25 septembre 2006

Enfants de la patrie

Depuis la nuit des temps le pouvoir a toujours estimé que nous sommes des enfants et que nous expliquer les fondements même des décisions prises à notre sujet ne nous concernaient pas. Cette réflexion a ceci d’affreusement cynique qu’elle mène à une autre idée : sommes-nous, en tant que peuple, une masse ignare et indocile nécessitant qu’on nous cache sans cesse des vérités ?

Que ce soit l’Irak, l’implication des services secrets dans les actions terroristes et même les meurtres perpétrés contre certaines personnalités publiques, nous n’avons le droit de savoir que des bribes symboliques, ces petits riens qui font les grandes rumeurs. Kennedy est mort sous les coups de feu de tireurs professionnels, dans un vrai champ de tir… et pourtant l’on nous ressert sans arrêt Oswald l’unique assassin du président. Quoi d’étrange là-dedans ? le monde était-il (le sera-t-il un jour ?) prêt à saisir les raisons profondes de cette exécution publique ? après tout le monde a continué à tourner sans lui bien que certaines de ses idées aient pris le chemin de la trappe (dont notamment le retrait rapide des troupes américaines au Vietnam).

Globalement on (entendre par là le peuple) aime tous la propreté, la transparence dans l’imagerie populaire de la politique internationale. Il n’est pas gênant d’avoir un dictateur, au moins le peuple peut le haïr ou l’encenser en toute connaissance de cause alors que l’obscurité des hommes (ou femmes) de pouvoir est plus difficile à cerner. Je parlais de Kennedy, était-il si propre que ça ? était-ce réellement le jeune révolutionnaire de la politique américaine qu’il semblait être ? ce qu’on en sait n’a pas l’immaculée conception pour symbolique : trafics d’influence, votes biaisés, présence occulte de la mafia en tâche de fond, rien n’est simple et rien n’est clair, et ce bien qu’on voudrait en faire un héros national.

A présent on peut alors légitimement se poser la question suivante : si ces hommes et ces femmes qui nous dirigent sont si humains, doit on les laisser exercer ainsi leurs mandats sans que nous, peuple électeur n’ayons rien à leur dire ? en toute honnêteté je me demande s’il est si judicieux de laisser à la rue le droit de commenter et de vociférer contre tout et n’importe quoi. Ne perdons pas de vue que la foule par essence est une chose mécontente et qui n’acceptera de réponse que celle qui lui convient. Si les gens prennent le pouvoir ce sera encore et toujours non pour le bien public, qui se constitue du moindre mal mais pour le bien unitaire et personnel. De fait cela revient donc à dire qu’une population révoltée se croyant démocratiquement investie d’un droit de réponse n’est finalement détentrice que d’une force physique et non intellectuelle. Les dernières manifestations publiques (anti CPE et autres) n’ont pas démontré une présence d’esprit ou une quelconque réflexion mais juste une capacité à repousser personnellement certaines décisions prises pour tout le monde.

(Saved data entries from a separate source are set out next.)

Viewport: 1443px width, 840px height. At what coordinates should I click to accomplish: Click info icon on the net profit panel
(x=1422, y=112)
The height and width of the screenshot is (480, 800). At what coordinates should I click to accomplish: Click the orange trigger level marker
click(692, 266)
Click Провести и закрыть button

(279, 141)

Bien entendu le droit de manifester, de renier le pouvoir et d’en tenter le changement font partie de mes priorités : il ne faut surtout pas interdire ces droits élémentaires du peuple à s’exprimer et à présenter les griefs nécessaires à la bonne marche d’un état. Cependant comment réagirait la foule si elle savait réellement tout ? apprécierait elle d’apprendre les vraies dépenses, les vraies problématiques qu’on nous cache chaque jour ? durant les années noires de la guerre froide combien de fois le monde a-t-il frôlé l’affrontement atomique ? Dieu (et quelques hommes clés du pouvoir des grandes nations d’alors) seul sait que notre monde a failli s’auto détruire pour des convictions bassement idéologiques. Ainsi je crains fort que chaque complextié des arcanes du pouvoir ne peut être présentée avec toute la transparence qu'on souhaiterait car la terreur de comprendre le cynisme de notre monde serait si effrayante que la panique serait alors générale. Savoir que l'on vit sous un parapluie atomique est franchement affolant non?

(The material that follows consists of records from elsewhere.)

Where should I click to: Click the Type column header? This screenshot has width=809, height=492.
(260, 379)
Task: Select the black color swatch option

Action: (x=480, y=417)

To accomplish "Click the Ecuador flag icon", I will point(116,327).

En tout état de cause l’avenir des nations ne passera pas par une clarification des décisions et une transparence du pouvoir. On ne vivra jamais mieux que dans la douce quiétude de l’ignorance des manipulations à l’échelle mondiale. Je ne doute pas que bon nombre de bavures ont été commises au nom de la liberté, de la démocratie ou bien de la sécurité de l’état. Qui est l’état ? démocratie veut dire « par le peuple et pour le peuple ». Par le peuple, vaste blague puisque nous ne sommes que des électeurs, pas les détenteurs de la vraie force de décision. Pour le peuple, encore faudrait-il que chacun d’entre nous assume ses responsabilités en agissant avec responsabilité et non en se refusant à décider. Il serait bien plus honnête d'accepter alors les choix secrets pris pour notre "sécurité" que de râler à chaque squelette sorti d'un placard électoral.

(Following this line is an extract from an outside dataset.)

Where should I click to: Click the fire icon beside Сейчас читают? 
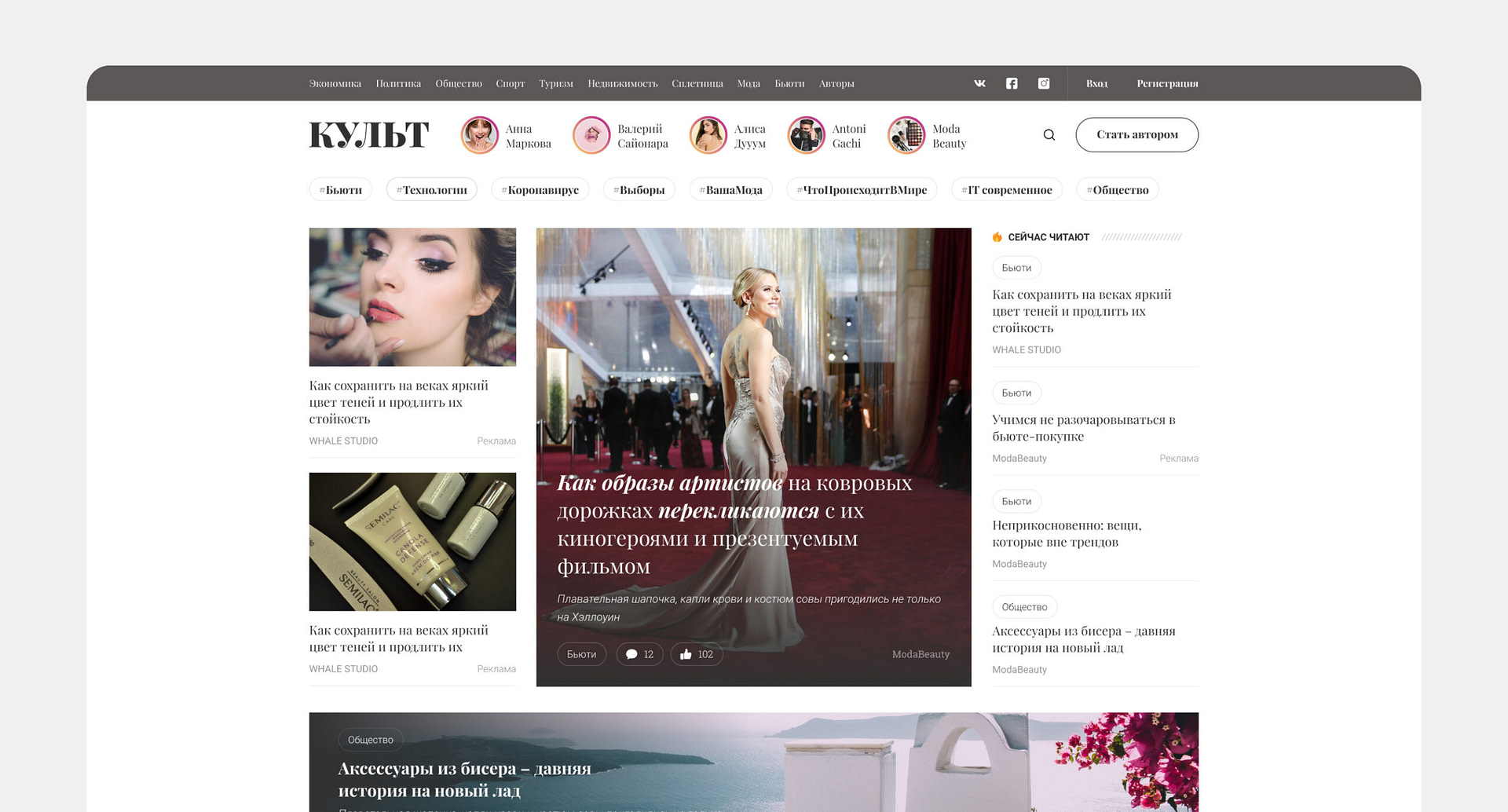click(997, 237)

Evidemment, on peut instrumentaliser ces craintes et ces actions camouflées en les ressortant le moment venu pour dire qu'un tel est un pourri, qu'un autre est un escroc et que le dernier n'a jamais rien compris aux besoins réels de son pays. C'est une arme redoutable mais finalement peu s'en servent de peur que l'adversaire visé en fasse autant... douce ironie qu'est le pouvoir sur la société, incroyable force qu'est celle du silence de plomb qu'on scelle à coups de contre vérités...



Peuple, ne te plaint pas de ne pas savoir si tu refuses de choisir ceux qui t’informent.